> [Task description]:
Pull every line from the records that has the word "agent" in it.

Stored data
··········

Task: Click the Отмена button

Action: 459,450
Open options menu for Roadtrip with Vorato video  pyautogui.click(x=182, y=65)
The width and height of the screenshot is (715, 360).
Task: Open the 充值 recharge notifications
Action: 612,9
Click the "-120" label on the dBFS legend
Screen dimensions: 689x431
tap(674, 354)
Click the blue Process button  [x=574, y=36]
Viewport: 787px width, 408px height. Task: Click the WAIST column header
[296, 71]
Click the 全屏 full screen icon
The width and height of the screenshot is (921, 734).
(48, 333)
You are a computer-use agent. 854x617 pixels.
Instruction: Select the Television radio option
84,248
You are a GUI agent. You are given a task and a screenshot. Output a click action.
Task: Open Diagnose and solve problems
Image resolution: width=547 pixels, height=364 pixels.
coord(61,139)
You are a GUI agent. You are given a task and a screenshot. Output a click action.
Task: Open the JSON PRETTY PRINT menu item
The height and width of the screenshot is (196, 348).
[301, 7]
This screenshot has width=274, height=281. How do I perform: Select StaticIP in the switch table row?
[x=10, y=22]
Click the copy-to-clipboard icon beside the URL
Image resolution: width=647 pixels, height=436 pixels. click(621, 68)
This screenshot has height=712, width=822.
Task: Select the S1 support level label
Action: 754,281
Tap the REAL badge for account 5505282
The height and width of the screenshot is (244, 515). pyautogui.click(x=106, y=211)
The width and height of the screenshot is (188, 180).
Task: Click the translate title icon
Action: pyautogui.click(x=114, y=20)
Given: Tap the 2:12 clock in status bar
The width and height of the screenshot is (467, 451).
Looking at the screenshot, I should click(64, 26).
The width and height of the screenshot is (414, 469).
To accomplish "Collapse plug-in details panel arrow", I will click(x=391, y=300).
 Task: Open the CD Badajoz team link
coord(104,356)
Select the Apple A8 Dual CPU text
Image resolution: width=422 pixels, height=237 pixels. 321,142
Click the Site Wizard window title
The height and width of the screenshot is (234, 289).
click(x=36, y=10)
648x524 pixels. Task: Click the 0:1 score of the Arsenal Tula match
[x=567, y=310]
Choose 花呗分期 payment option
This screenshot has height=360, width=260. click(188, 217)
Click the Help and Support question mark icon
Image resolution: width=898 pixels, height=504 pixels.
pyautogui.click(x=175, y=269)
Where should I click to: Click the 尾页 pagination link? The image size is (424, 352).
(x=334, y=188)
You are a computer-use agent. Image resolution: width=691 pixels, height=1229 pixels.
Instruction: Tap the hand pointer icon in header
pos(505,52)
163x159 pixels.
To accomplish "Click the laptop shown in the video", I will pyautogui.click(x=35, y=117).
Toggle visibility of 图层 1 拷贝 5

··········

> [Solution for this task]:
You are a computer-use agent. 854x617 pixels.
You are a GUI agent. You are given a task and a screenshot. Output a click action.
You are a GUI agent. You are given a task and a screenshot. Output a click action.
You are a computer-use agent. Image resolution: width=691 pixels, height=1229 pixels.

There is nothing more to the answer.